* _PAGE TEXT_
Start
1. A system of equation $Ax=b$ has a solution if and only if $b$ can be written as a linear combination of columns of $A$. 

2. A system of equation $Ax=b$, $b\neq 0$ has a unique solution if and only if $A$ is invertible. 


Let $A$ be the given matrix and $b$ be the given vector. Note that 

$$A= \left(\begin{array}{llc}1 & 2 & 4 \\ 2 & 1 & 2 \\ 1 & 2 & (a-4)\end{array}\right)\quad \text{and}\quad b = \left(\begin{array}{l}6 \\ 4 \\ a\end{array}\right)$$


Note that we can very easily calculate the determinant of $A$ by applying elementary column/row operation. Basically, our idea is to convert the given matrix into a lower triangular matrix by using elementary column operation. Then by multiplying all its diagonal entries we can find the determinant.
End
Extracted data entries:
Start
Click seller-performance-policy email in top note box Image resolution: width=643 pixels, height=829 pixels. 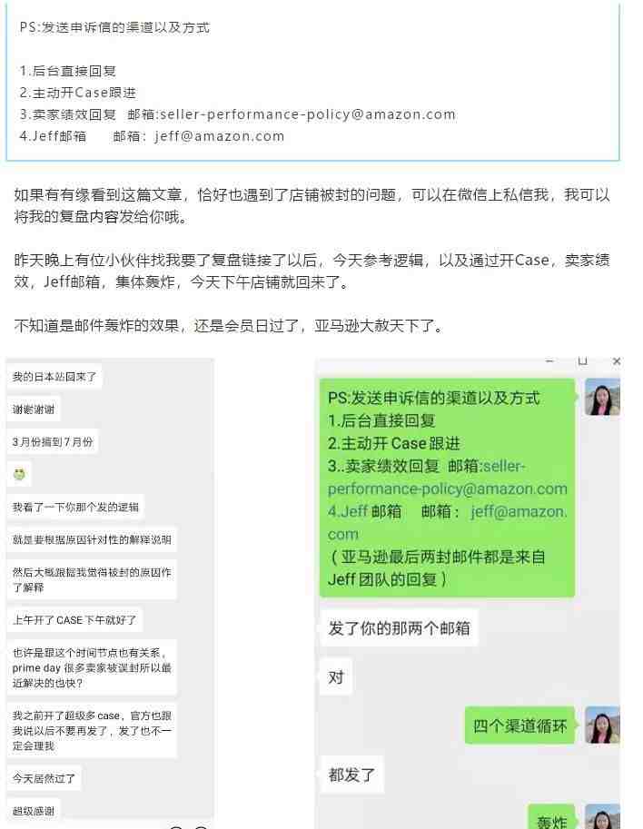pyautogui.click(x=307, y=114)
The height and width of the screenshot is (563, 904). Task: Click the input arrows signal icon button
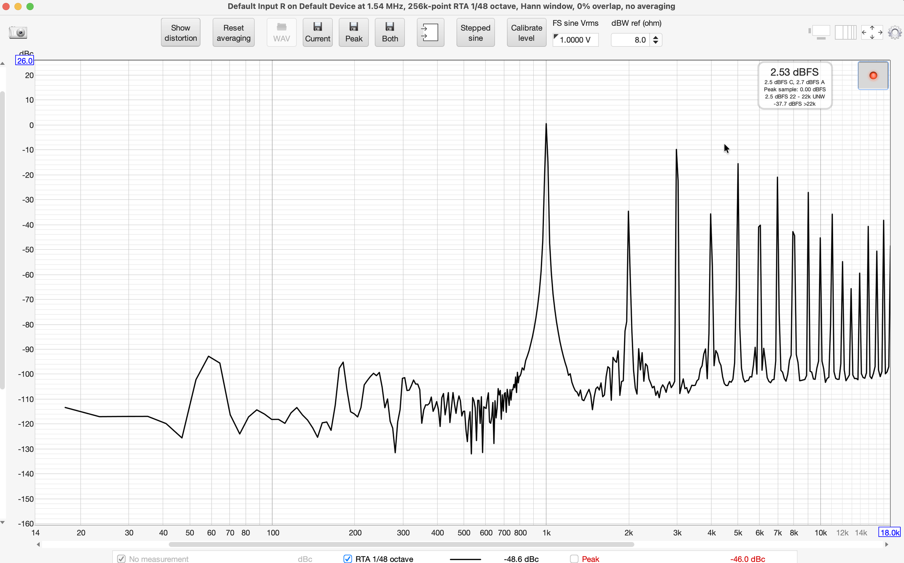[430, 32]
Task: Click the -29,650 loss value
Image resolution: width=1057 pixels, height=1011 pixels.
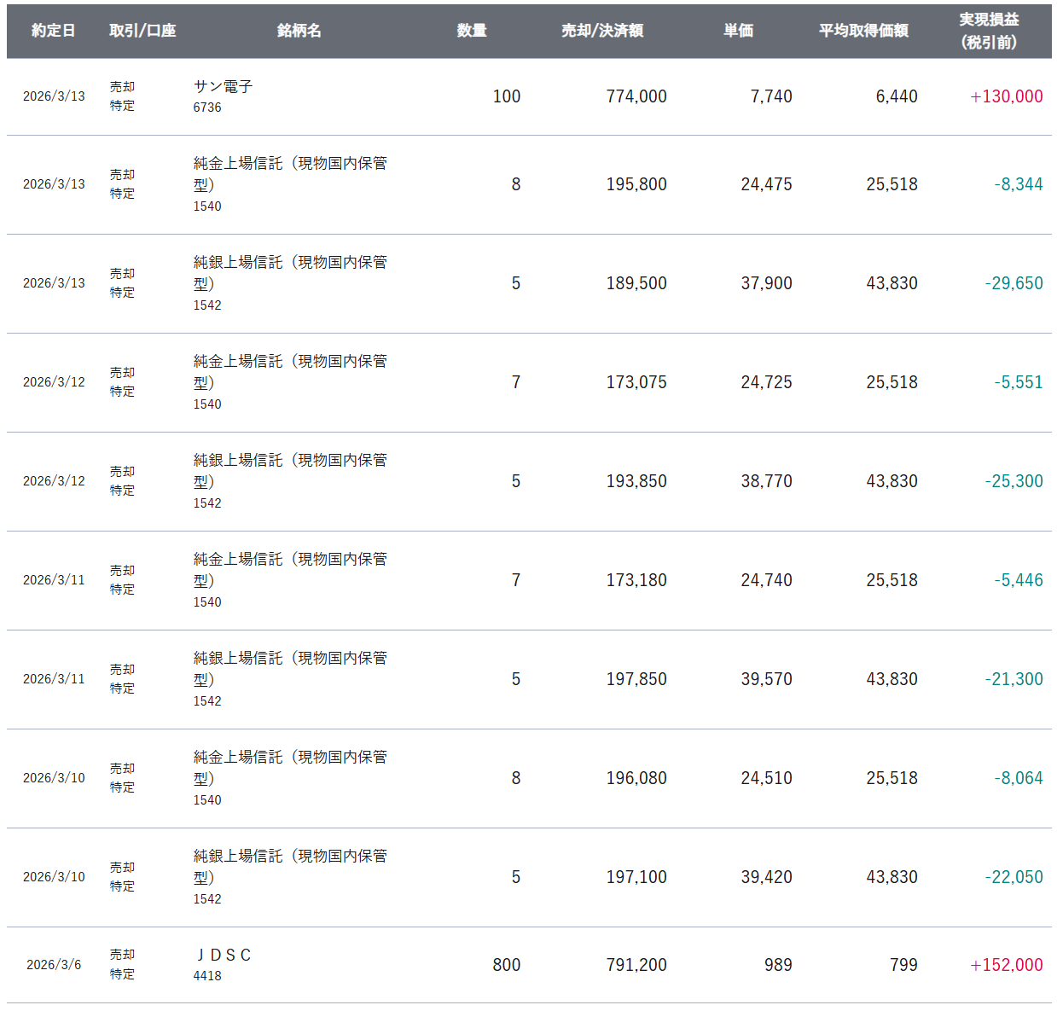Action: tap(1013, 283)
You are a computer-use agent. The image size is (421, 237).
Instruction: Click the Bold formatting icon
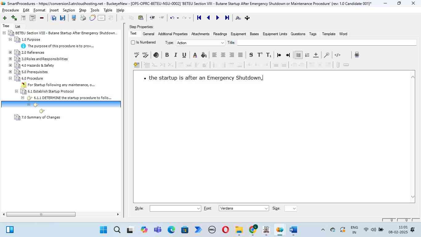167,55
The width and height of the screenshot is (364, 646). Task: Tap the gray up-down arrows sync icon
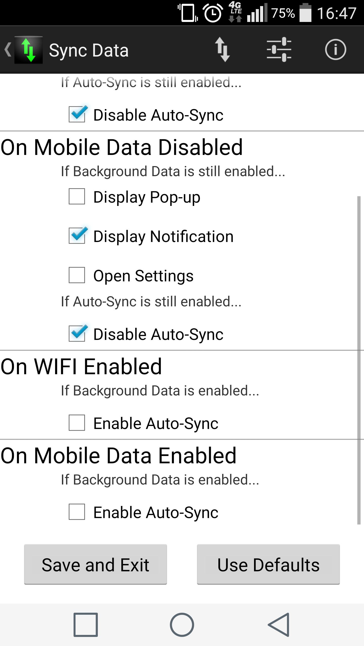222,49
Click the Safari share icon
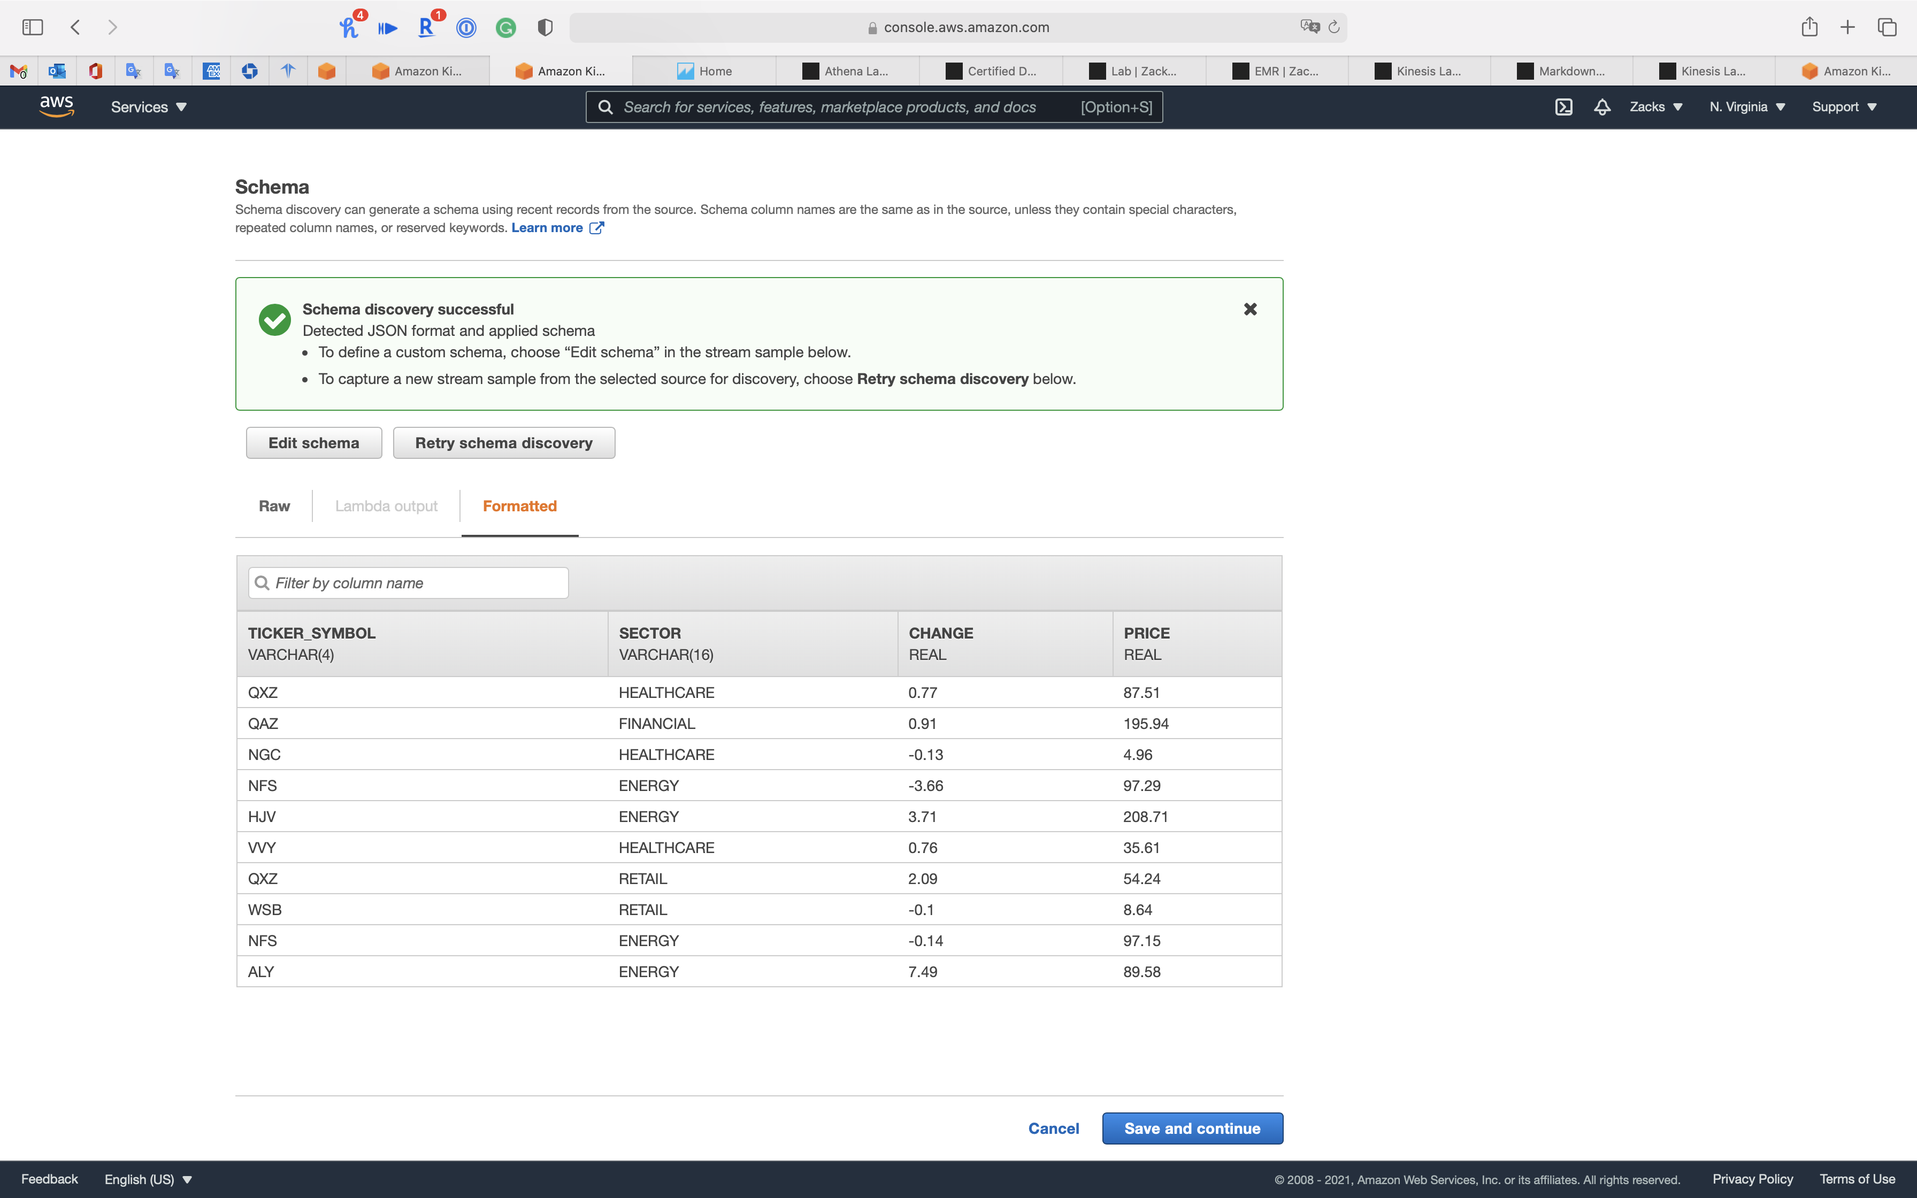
End
* _PROBLEM SET_
(A) Duplicate the linear algebra passage word for word, covering the stretch from "1. A system" through "if $A$ is invertible.".
(B) Go on with the linear algebra passage, picking up right after its final sentence.
These records were drawn from a separate source.

* _ANSWERS BY TASK_
(A)
1. A system of equation $Ax=b$ has a solution if and only if $b$ can be written as a linear combination of columns of $A$. 

2. A system of equation $Ax=b$, $b\neq 0$ has a unique solution if and only if $A$ is invertible.

(B)
 Note that  

$$A= \left(\begin{array}{llc}1 & 2 & 4 \\ 2 & 1 & 2 \\ 1 & 2 & (a-4)\end{array}\right)\xrightarrow{C_3\leftarrow C_3-2C_2} \begin{pmatrix} 1 & 2 & 0 \\ 2 & 1 & 0 \\ 1 & 2 & (a-8) \end{pmatrix} \xrightarrow{C_2\leftarrow C_2-2C_1} \begin{pmatrix} 1 & 0 & 0 \\ 2 & -3 & 0 \\ 1 & 0 & (a-8) \end{pmatrix}$$

It follows that 

$$\det A= 1\times (-3)\times (a-8) $$

To have a unique solution to the given system we must need $\det A\neq 0$, that means, 

$$a-8\neq 0\implies a\neq 8.$$


Therefore, the correct answer is D.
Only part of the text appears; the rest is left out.